--- DOCUMENT EXCERPT ---
--------

Step aboard a boat in New York City to get across the Atlantic? You’ve got to be kidding! Who would ever do that? Well, that’s exactly what our family of four did to get to France in 1958! It was the first leg on our way to Africa. My wife, Orpha, and I had been married only three years earlier and we felt called of God to go serve Him in Africa. We had no idea how long. In those days it was generally taken for granted when you answered God’s call for missionary service, it was a life commitment. As things turned out, we were overseas missionaries for 40 years.
We first served in the mountains of northern Cameroun. It was leopard country. Orpha had taken training at a nursing school in Minneapolis, Minnesota. In Cameroun, one of the first people she was a man who had been mauled by a leopard. Orpha had no training for treating such cases! But after a month of persistent care, the man’s huge sore was healed.

--------

--- EXCERPTED RECORDS ---
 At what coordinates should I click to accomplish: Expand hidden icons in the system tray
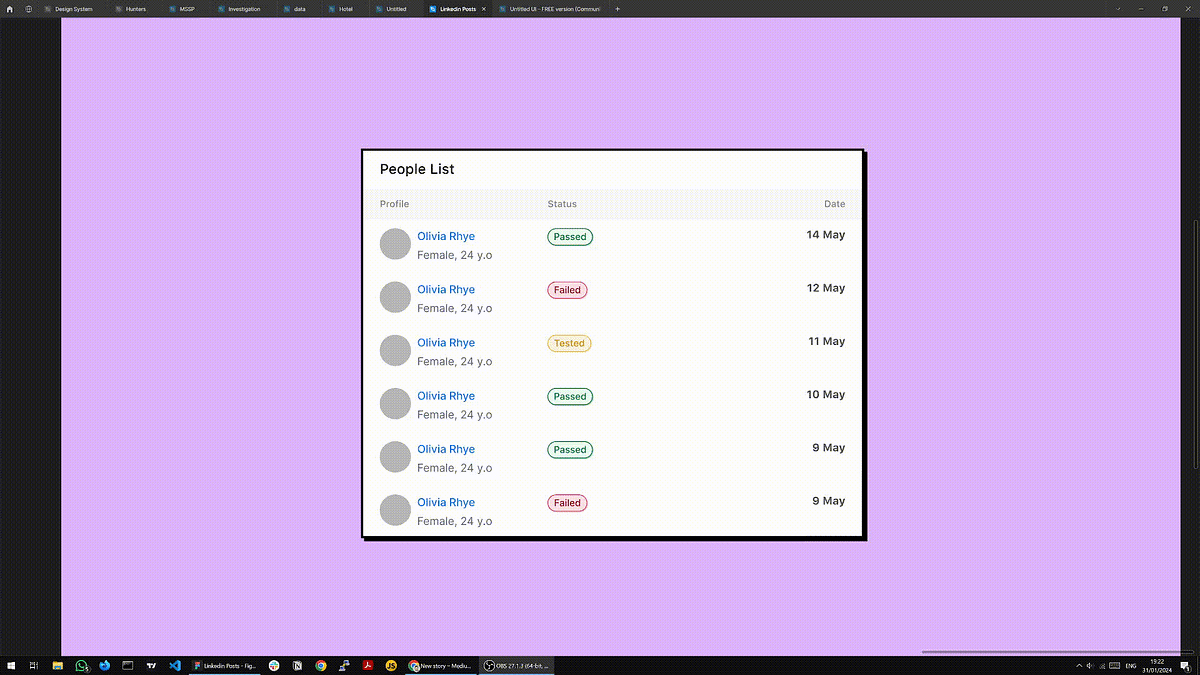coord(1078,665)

--------

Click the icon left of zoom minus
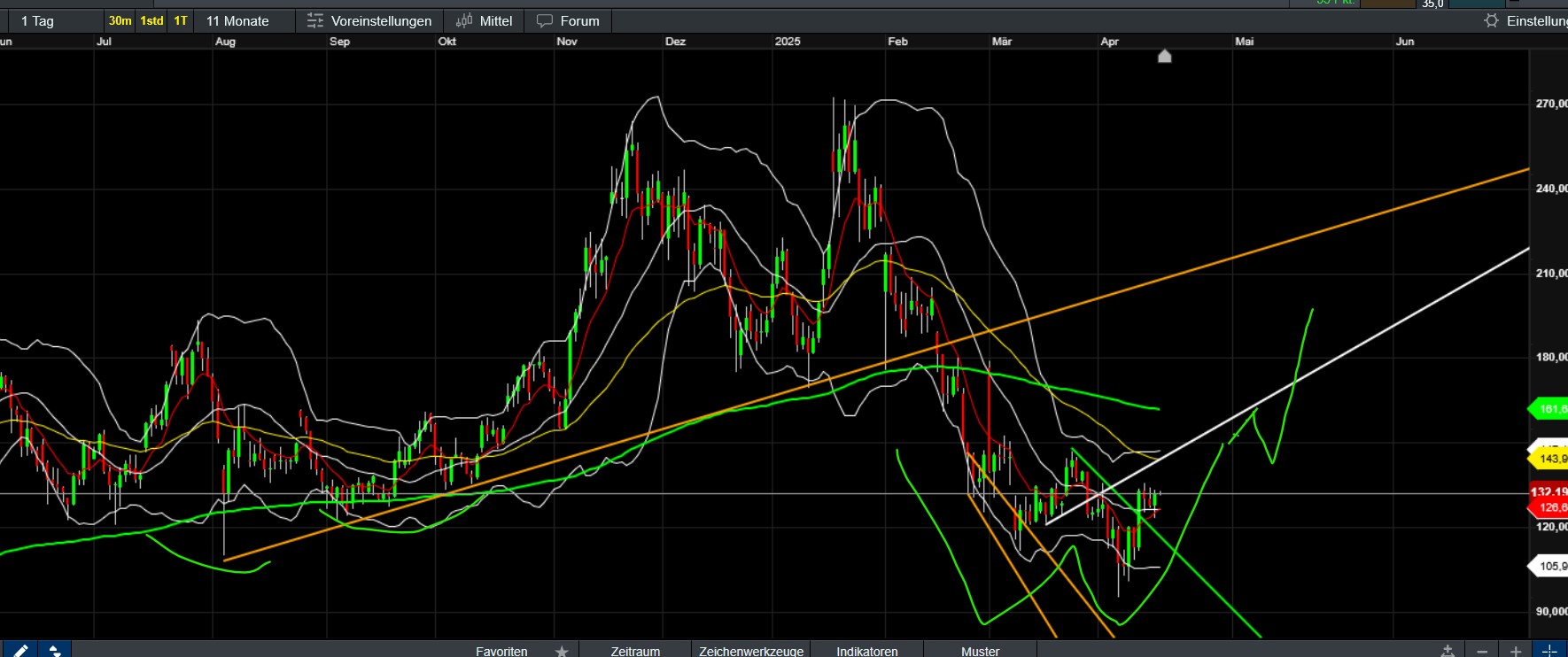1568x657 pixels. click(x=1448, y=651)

--------

--- YOUR ASSIGNMENT ---
Reproduce the passage on missionary service in Africa word for word, beginning at the words "We first served" and stopping after the words "sore was healed.".

--- FINISHED TASK ---
We first served in the mountains of northern Cameroun. It was leopard country. Orpha had taken training at a nursing school in Minneapolis, Minnesota. In Cameroun, one of the first people she was a man who had been mauled by a leopard. Orpha had no training for treating such cases! But after a month of persistent care, the man’s huge sore was healed.